Each record below must be written out again in exactly the same form.

** Opening Data provided block **

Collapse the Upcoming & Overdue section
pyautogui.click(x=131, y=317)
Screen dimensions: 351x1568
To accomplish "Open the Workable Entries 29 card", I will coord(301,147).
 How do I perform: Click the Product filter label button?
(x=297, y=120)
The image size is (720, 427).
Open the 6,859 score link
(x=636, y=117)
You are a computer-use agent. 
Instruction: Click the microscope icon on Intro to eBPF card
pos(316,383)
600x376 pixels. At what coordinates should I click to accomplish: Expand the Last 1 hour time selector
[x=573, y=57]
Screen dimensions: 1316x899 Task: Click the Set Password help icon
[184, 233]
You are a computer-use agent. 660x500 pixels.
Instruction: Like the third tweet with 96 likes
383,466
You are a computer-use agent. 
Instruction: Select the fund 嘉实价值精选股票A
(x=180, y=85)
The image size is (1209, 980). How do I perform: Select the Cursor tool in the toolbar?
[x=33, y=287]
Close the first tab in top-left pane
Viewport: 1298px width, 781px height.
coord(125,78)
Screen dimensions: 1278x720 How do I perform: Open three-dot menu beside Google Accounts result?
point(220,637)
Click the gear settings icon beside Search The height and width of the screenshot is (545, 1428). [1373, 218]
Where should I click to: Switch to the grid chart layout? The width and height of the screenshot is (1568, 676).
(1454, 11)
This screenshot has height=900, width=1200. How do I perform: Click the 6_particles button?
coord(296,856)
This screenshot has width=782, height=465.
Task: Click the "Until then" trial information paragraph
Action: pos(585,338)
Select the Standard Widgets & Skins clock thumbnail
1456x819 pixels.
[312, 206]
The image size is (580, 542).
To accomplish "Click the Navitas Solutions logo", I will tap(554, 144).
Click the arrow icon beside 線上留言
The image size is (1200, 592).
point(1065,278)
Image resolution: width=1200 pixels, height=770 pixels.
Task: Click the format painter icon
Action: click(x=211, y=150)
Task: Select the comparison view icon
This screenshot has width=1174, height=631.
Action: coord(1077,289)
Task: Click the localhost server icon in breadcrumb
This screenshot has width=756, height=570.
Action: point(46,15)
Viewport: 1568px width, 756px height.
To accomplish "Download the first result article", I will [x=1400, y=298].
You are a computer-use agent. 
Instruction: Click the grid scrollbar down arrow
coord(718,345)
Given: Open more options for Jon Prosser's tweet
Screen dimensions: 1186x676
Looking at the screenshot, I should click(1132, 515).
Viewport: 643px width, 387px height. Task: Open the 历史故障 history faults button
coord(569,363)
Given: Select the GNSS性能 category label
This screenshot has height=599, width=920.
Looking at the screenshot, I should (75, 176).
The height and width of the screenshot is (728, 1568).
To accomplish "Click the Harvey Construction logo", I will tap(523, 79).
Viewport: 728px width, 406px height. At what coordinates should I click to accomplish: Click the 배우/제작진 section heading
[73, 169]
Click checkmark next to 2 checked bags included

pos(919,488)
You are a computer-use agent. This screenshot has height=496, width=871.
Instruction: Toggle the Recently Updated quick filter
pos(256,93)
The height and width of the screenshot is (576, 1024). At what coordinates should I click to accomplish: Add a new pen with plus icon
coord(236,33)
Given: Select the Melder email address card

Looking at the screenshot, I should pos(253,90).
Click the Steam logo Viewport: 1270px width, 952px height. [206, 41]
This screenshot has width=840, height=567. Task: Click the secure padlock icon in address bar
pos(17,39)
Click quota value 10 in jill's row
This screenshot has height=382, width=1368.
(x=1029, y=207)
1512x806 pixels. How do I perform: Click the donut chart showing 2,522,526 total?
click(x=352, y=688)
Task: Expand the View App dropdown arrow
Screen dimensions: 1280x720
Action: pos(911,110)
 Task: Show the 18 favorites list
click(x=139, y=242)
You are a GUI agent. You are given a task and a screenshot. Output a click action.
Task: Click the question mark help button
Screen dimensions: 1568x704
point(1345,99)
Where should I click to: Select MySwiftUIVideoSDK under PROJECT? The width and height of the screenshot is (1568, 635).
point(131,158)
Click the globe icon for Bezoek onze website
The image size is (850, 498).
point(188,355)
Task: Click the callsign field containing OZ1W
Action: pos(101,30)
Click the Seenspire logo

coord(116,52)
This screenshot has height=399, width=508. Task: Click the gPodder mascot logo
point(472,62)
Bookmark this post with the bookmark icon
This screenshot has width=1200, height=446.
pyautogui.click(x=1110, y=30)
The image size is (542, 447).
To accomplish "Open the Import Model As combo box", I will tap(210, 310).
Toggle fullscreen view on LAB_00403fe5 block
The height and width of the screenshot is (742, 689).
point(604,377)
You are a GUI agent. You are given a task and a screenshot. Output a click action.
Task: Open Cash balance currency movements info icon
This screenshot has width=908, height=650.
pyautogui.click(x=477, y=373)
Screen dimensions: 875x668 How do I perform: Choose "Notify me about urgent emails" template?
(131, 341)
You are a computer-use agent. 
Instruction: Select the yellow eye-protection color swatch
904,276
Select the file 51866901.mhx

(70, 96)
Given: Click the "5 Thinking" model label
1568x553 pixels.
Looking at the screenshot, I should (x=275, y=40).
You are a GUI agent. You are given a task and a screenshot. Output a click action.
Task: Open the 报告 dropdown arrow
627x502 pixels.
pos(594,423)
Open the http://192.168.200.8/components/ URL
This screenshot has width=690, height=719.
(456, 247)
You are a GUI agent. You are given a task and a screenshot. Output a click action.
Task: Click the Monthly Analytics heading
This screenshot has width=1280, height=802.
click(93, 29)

** Closing Data provided block **

Problem solution:
Collapse the Upcoming & Overdue section
pyautogui.click(x=131, y=317)
Screen dimensions: 351x1568
To accomplish "Open the Workable Entries 29 card", I will coord(301,147).
 How do I perform: Click the Product filter label button?
(x=297, y=120)
The image size is (720, 427).
Open the 6,859 score link
(x=636, y=117)
You are a computer-use agent. 
Instruction: Click the microscope icon on Intro to eBPF card
pos(316,383)
600x376 pixels. At what coordinates should I click to accomplish: Expand the Last 1 hour time selector
[x=573, y=57]
Screen dimensions: 1316x899 Task: Click the Set Password help icon
[184, 233]
You are a computer-use agent. 660x500 pixels.
Instruction: Like the third tweet with 96 likes
383,466
You are a computer-use agent. 
Instruction: Select the fund 嘉实价值精选股票A
(x=180, y=85)
The image size is (1209, 980). How do I perform: Select the Cursor tool in the toolbar?
[x=33, y=287]
Close the first tab in top-left pane
Viewport: 1298px width, 781px height.
coord(125,78)
Screen dimensions: 1278x720 How do I perform: Open three-dot menu beside Google Accounts result?
point(220,637)
Click the gear settings icon beside Search The height and width of the screenshot is (545, 1428). [1373, 218]
Where should I click to: Switch to the grid chart layout? The width and height of the screenshot is (1568, 676).
(1454, 11)
This screenshot has height=900, width=1200. How do I perform: Click the 6_particles button?
coord(296,856)
This screenshot has width=782, height=465.
Task: Click the "Until then" trial information paragraph
Action: pos(585,338)
Select the Standard Widgets & Skins clock thumbnail
1456x819 pixels.
[312, 206]
The image size is (580, 542).
To accomplish "Click the Navitas Solutions logo", I will tap(554, 144).
Click the arrow icon beside 線上留言
The image size is (1200, 592).
point(1065,278)
Image resolution: width=1200 pixels, height=770 pixels.
Task: Click the format painter icon
Action: click(x=211, y=150)
Task: Select the comparison view icon
This screenshot has width=1174, height=631.
Action: coord(1077,289)
Task: Click the localhost server icon in breadcrumb
This screenshot has width=756, height=570.
Action: point(46,15)
Viewport: 1568px width, 756px height.
To accomplish "Download the first result article", I will [x=1400, y=298].
You are a computer-use agent. 
Instruction: Click the grid scrollbar down arrow
coord(718,345)
Given: Open more options for Jon Prosser's tweet
Screen dimensions: 1186x676
Looking at the screenshot, I should click(1132, 515).
Viewport: 643px width, 387px height. Task: Open the 历史故障 history faults button
coord(569,363)
Given: Select the GNSS性能 category label
This screenshot has height=599, width=920.
Looking at the screenshot, I should (75, 176).
The height and width of the screenshot is (728, 1568).
To accomplish "Click the Harvey Construction logo", I will tap(523, 79).
Viewport: 728px width, 406px height. At what coordinates should I click to accomplish: Click the 배우/제작진 section heading
[73, 169]
Click checkmark next to 2 checked bags included

pos(919,488)
You are a computer-use agent. This screenshot has height=496, width=871.
Instruction: Toggle the Recently Updated quick filter
pos(256,93)
The height and width of the screenshot is (576, 1024). At what coordinates should I click to accomplish: Add a new pen with plus icon
coord(236,33)
Given: Select the Melder email address card

Looking at the screenshot, I should pos(253,90).
Click the Steam logo Viewport: 1270px width, 952px height. [206, 41]
This screenshot has width=840, height=567. Task: Click the secure padlock icon in address bar
pos(17,39)
Click quota value 10 in jill's row
This screenshot has height=382, width=1368.
(x=1029, y=207)
1512x806 pixels. How do I perform: Click the donut chart showing 2,522,526 total?
click(x=352, y=688)
Task: Expand the View App dropdown arrow
Screen dimensions: 1280x720
Action: pos(911,110)
 Task: Show the 18 favorites list
click(x=139, y=242)
You are a GUI agent. You are given a task and a screenshot. Output a click action.
Task: Click the question mark help button
Screen dimensions: 1568x704
point(1345,99)
Where should I click to: Select MySwiftUIVideoSDK under PROJECT? The width and height of the screenshot is (1568, 635).
point(131,158)
Click the globe icon for Bezoek onze website
The image size is (850, 498).
point(188,355)
Task: Click the callsign field containing OZ1W
Action: pos(101,30)
Click the Seenspire logo

coord(116,52)
This screenshot has height=399, width=508. Task: Click the gPodder mascot logo
point(472,62)
Bookmark this post with the bookmark icon
This screenshot has width=1200, height=446.
pyautogui.click(x=1110, y=30)
The image size is (542, 447).
To accomplish "Open the Import Model As combo box", I will tap(210, 310).
Toggle fullscreen view on LAB_00403fe5 block
The height and width of the screenshot is (742, 689).
point(604,377)
You are a GUI agent. You are given a task and a screenshot. Output a click action.
Task: Open Cash balance currency movements info icon
This screenshot has width=908, height=650.
pyautogui.click(x=477, y=373)
Screen dimensions: 875x668 How do I perform: Choose "Notify me about urgent emails" template?
(131, 341)
You are a computer-use agent. 
Instruction: Select the yellow eye-protection color swatch
904,276
Select the file 51866901.mhx

(70, 96)
Given: Click the "5 Thinking" model label
1568x553 pixels.
Looking at the screenshot, I should (x=275, y=40).
You are a GUI agent. You are given a task and a screenshot. Output a click action.
Task: Open the 报告 dropdown arrow
627x502 pixels.
pos(594,423)
Open the http://192.168.200.8/components/ URL
This screenshot has width=690, height=719.
(456, 247)
You are a GUI agent. You are given a task and a screenshot. Output a click action.
Task: Click the Monthly Analytics heading
This screenshot has width=1280, height=802.
click(93, 29)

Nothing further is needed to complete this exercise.